=== STUDY TEXT ===
-------------------------

Trees do this when they do photosynthesis: they capture CO2 from the air and use it as energy. However, this can also be done with certain machines, called “Carbon capture, utilisation and storage” (CCUS) technologies.
These technologies will especially be needed to reduce global warming if we miss our climate targets, says the latest UN’s climate science report.
Right now, the problem is that carbon removal technologies currently require a lot of energy, which implies a lot of money. Currently, removing 1 metric ton of CO2 costs around US $100 and $300, which means that removing the amount of CO2 recommended by the UN would cost around US $100 trillion.
Nanotechnology, now, aims to lower the costs of this process by creating more efficient nanomaterials. More specialized carbon absorbers and further development of their catalytic capacity will improve the results of CO2 capture processes.
For example, the nanofluid system allows greater concentration in the capture of carbon dioxide. Thermal stability is improved thanks to the application of nanoparticles in the process.
But proposals such as Becerra’s artificial photosynthesis transform CO2, with the capacity to produce 5,000 kVA of energy. With this, it is possible to meet the demand of a town with more than 6,000 inhabitants and collect environmental pollution.
Galo Soler Illia is Dean of the Institute of Nanosystems (INS-UNSAM) in Argentina. Soler Illia highlights that Brazil, Mexico, Chile and Argentina are advancing in nanotechnology research and development of solutions to current climate challenges.
Soler Illia points out that the current trend in Argentina, Chile, Australia, and China is to create green hydrogen (H2V) from sustainable sources. H2V stands out for being carbon neutral, as it is obtained from renewable sources such as wind and solar.
Costa Rica, Argentina, Brasil, Uruguay and Chile are the main promoters of green hydrogen projects and have ongoing plans in that industry.
Likewise, Chile has a National Green Hydrogen Strategy aimed at producing 5 Gigawatts (GW) of electrolysis by 2025. Currently the country produces 25% of its energy from wind and solar sources.
Another prominent initiative is Base One, an alliance between the Enegix company and the state of Ceará in Brazil to build a plant that will produce 600 million kilograms of green hydrogen per year.
In the last 20 years, nanotechnology has undergone an unprecedented revolution. Not only have we seen the creation of new compounds, but also the design of molecules that reduce the polluting effects of fossil fuels.

-------------------------

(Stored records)

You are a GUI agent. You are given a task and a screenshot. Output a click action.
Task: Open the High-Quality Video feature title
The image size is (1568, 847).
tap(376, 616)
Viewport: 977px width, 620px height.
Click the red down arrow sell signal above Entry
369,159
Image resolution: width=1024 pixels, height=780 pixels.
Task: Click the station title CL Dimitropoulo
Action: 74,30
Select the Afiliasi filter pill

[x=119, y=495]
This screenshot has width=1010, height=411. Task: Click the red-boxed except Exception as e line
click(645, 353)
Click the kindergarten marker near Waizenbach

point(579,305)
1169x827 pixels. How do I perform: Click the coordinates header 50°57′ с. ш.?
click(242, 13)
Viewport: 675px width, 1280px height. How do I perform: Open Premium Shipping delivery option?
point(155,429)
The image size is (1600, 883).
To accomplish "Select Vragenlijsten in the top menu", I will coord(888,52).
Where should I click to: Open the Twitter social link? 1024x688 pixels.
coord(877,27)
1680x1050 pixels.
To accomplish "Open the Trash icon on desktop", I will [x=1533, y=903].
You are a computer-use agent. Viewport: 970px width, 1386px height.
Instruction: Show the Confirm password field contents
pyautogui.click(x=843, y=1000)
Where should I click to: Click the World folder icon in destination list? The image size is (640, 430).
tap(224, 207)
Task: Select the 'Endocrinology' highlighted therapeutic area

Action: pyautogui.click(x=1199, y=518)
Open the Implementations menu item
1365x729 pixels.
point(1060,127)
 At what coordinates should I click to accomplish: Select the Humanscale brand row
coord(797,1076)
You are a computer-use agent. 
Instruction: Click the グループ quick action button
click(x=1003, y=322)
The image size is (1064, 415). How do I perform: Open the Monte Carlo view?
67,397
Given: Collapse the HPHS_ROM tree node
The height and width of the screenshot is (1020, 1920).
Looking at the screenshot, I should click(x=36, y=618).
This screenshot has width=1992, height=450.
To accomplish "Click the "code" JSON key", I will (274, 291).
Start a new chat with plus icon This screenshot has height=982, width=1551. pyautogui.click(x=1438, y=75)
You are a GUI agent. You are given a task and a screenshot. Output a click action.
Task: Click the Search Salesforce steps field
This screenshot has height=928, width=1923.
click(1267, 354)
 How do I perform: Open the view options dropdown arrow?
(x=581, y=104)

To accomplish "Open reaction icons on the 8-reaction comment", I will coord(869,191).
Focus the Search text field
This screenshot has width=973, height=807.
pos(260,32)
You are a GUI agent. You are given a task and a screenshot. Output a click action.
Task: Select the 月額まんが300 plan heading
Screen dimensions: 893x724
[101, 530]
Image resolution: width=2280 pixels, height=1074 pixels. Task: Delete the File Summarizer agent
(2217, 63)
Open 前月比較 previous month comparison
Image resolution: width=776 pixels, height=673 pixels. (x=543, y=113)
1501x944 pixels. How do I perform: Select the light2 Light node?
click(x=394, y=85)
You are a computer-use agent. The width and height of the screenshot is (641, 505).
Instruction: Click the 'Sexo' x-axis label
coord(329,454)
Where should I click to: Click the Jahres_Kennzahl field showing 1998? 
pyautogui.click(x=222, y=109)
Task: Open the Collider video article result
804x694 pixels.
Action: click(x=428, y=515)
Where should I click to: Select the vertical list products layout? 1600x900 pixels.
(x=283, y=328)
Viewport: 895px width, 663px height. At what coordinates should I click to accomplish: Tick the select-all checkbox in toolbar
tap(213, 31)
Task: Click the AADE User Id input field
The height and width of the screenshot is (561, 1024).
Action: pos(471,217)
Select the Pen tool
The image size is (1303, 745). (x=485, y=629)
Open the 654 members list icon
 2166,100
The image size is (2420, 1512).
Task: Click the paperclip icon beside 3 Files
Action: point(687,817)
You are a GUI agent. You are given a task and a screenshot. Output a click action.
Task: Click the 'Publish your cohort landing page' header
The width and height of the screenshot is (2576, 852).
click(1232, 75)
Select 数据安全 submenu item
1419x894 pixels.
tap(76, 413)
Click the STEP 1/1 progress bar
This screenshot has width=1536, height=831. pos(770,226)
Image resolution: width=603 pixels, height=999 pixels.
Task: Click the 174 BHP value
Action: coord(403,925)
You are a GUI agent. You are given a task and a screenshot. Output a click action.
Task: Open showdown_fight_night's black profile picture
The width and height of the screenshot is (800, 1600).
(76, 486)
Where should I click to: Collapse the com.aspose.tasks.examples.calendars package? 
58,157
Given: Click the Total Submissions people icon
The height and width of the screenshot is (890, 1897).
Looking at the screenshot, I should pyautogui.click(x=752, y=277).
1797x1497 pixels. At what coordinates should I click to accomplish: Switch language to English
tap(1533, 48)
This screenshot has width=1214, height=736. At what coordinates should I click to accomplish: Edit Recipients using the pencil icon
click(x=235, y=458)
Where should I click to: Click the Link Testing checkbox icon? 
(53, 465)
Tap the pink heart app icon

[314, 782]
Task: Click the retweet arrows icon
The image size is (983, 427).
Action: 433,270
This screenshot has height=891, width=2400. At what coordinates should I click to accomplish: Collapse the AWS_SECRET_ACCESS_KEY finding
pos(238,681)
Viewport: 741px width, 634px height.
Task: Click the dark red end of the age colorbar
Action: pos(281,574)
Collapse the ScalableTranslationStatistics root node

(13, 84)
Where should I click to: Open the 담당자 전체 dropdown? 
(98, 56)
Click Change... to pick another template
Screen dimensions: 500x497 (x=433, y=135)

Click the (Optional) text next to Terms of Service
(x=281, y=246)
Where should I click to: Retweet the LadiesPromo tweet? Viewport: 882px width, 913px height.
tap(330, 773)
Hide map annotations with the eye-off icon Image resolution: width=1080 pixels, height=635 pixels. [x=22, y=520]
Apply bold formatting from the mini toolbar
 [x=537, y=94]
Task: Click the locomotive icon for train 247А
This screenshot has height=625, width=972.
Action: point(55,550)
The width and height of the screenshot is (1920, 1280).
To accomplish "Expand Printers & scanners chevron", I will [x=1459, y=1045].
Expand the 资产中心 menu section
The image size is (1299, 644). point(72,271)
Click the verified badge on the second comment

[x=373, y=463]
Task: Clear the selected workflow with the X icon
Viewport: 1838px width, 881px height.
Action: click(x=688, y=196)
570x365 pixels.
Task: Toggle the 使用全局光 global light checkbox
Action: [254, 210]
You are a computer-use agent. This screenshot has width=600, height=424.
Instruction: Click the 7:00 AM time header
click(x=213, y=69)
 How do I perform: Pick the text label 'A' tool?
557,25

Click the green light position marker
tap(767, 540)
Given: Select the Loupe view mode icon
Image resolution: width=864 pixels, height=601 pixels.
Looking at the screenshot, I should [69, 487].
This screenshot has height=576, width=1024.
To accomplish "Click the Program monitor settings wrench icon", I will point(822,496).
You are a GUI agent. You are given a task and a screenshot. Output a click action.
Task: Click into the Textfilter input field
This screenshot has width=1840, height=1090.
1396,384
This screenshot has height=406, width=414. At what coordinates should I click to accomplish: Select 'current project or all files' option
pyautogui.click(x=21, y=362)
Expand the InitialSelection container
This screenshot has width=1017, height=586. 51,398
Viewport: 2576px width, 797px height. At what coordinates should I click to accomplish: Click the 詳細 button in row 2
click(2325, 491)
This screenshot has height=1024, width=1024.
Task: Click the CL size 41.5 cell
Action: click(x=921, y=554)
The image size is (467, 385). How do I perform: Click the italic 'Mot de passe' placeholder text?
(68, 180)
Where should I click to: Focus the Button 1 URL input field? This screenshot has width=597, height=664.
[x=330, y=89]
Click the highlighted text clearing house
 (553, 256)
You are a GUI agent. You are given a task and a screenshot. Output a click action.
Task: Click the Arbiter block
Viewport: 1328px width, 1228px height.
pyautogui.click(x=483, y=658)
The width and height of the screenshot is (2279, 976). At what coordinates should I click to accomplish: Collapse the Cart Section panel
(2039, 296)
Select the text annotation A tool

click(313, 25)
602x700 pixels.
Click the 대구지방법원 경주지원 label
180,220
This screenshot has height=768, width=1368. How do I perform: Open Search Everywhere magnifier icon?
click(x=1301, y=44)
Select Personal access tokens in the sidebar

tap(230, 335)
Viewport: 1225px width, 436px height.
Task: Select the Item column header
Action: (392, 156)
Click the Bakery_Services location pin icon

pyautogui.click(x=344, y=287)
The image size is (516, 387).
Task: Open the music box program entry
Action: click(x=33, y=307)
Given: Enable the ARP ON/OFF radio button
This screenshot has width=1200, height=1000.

-------------------------

=== REQUIREMENT 1 ===
Answer these questions from the text on nanotechnology and carbon capture.
(a) What position does Galo Soler Illia hold?
(b) How much green hydrogen per year will the Base One plant produce?
(c) What share of Chile's energy currently comes from wind and solar sources?
=== REQUIREMENT 2 ===
Write out the part of the text on nanotechnology and carbon capture between "Soler Illia points" and "wind and solar.", inclusive, word for word.
=== REQUIREMENT 3 ===
Pick up the text on nanotechnology and carbon capture after its last sentence and keep writing it.

=== RESPONSE BOX 1 ===
(a) Dean of the Institute of Nanosystems (INS-UNSAM) in Argentina.
(b) 600 million kilograms.
(c) 25%.

=== RESPONSE BOX 2 ===
Soler Illia points out that the current trend in Argentina, Chile, Australia, and China is to create green hydrogen (H2V) from sustainable sources. H2V stands out for being carbon neutral, as it is obtained from renewable sources such as wind and solar.

=== RESPONSE BOX 3 ===
The Latin American Energy Week in June 2021 reaffirmed that the region has great potential for renewable energies, especially with the use of nanotechnology.
Brazilian scientist and researcher Erick Leonardo Ribeiro, said “the development of credible nano-research with a national science development is essential to move towards an energy transition and build green cities.”
Ribeiro highlights that “the role of technology should focus on the democratisation of access to electricity and the implementation of nanotechnology for this purpose.” Ribeiro also considers nanotechnology one of the many strategic solutions to the climate crisis.
However, some scientists —such as McLaren and Markusson from the University of Lancaster— have been critical of technological solutions such as these. “Putting our hopes in yet more new technologies is unwise”, they said. Instead, they argue for aggressive emissions reductions right now.
Vanessa Pérez-Cirera, a Global Deputy of Climate and Energy for WWF, argued that “nature based solutions” must have a more important role in addressing the climate crisis.
Nature-based solutions, in this case, relate to the capacity of ecosystems to capture carbon from the atmosphere. Mangrove forests, for example, have the capacity to store 10 times more CO2 than tropical forests per hectare.
“The loss of biodiversity, the climate crisis and equitable development are three powerful reasons to consider them and see them as a complement to advance climate goals,” Pérez-Cirera added.
The development and application of nanotechnology in Latin America promises to be an important component in the region’s climate plans.